"Margini.Presenze che contano" Progetto della 5D Liceo Artistico
Margini. Presenze che contano è un progetto fotografico e audiovisivo nato all’interno della classe VD - Indirizzo Audiovisivo e Multimediale - del Liceo Artistico Pinot Gallizio di Alba (CN) nell’anno scolastico 2025/2026.
Il sito visitabile al link Home | Margini ospita una presentazione del progetto, le video-interviste realizzate dai ragazzi e una galleria con una selezione di alcuni scatti.
Per gli studenti coinvolti rappresenta la prima esperienza autentica di produzione artistica destinata a uno spazio pubblico e a una comunità reale. Non si tratta di un semplice esercizio scolastico, ma di un percorso umano, culturale ed educativo che mette al centro l’incontro con l’altro e il valore dello sguardo consapevole.

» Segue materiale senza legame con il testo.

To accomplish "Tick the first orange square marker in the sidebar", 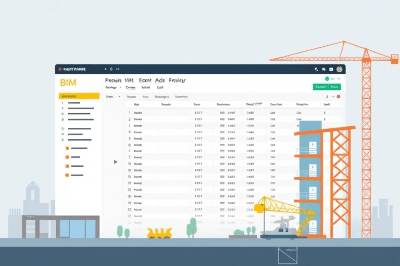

Il progetto nasce dal desiderio di raccontare persone che vengono considerate in condizione di invisibilità o marginalità sociale, lavorativa o umana. Anziani, migranti, lavoratori agricoli, figure dell’assistenza e della cura, uomini e donne che incontriamo ogni giorno e che contribuiscono in modo essenziale al funzionamento della nostra società, spesso senza che il loro ruolo venga riconosciuto o valorizzato. Margini. Presenze che contano non intende spettacolarizzare la tematica né indulgere nel pietismo, ma vuole piuttosto restituire complessità, dignità e presenza a storie che abitano silenziosamente il nostro reale.
Gli studenti sono stati invitati ad avvicinarsi a queste realtà con rispetto e delicatezza, imparando ad ascoltare prima ancora che fotografare. Ogni lavoro nasce da un incontro reale, da un dialogo costruito nel tempo, da una relazione che precede lo scatto. La fotografia diventa così uno strumento di indagine e di responsabilità, un gesto di attenzione capace di trasformarsi in cura.
Ogni progetto individuale è composto da una sequenza di tre immagini: un ritratto ambientato che colloca la persona nel proprio contesto di vita o di lavoro, un primissimo piano del volto in quanto specchio dell'anima, e non ultimo un dettaglio simbolico capace di raccontare un frammento dell'identità del soggetto. A queste immagini si affiancano un breve testo scritto e una video intervista nella quale la persona ritratta prende parola e racconta un episodio significativo del proprio percorso, le difficoltà affrontate nel suo mestiere e le speranze che accompagnano il presente.
Il dialogo tra fotografia, scrittura e video amplia il senso del racconto visivo e restituisce profondità alle storie incontrate. La voce ascoltata non è mediata né interpretata: è diretta, autentica, consapevole. In questo intreccio di linguaggi, l’immagine smette di essere solo rappresentazione e diventa relazione.
Il progetto confluisce in una mostra fotografica itinerante, pensata per essere ospitata in diversi spazi culturali di Alba e del territorio delle Langhe e del Roero nel corso dell’anno scolastico. Gli studenti partecipano attivamente a tutte le fasi del lavoro: dalla selezione delle immagini alla progettazione curatoriale, dall’allestimento alla comunicazione. Quello che prende forma è un vero laboratorio di cittadinanza attiva attraverso l’arte, in cui la pratica fotografica diventa uno strumento per interrogare il presente e costruire uno sguardo più attento e responsabile sulla comunità.
Margini. Presenze che contano è un invito a guardare davvero, a riconoscere l’Altro. È un progetto che chiede tempo, ascolto e presenza. Perché guardare non è un atto neutro, ma una scelta.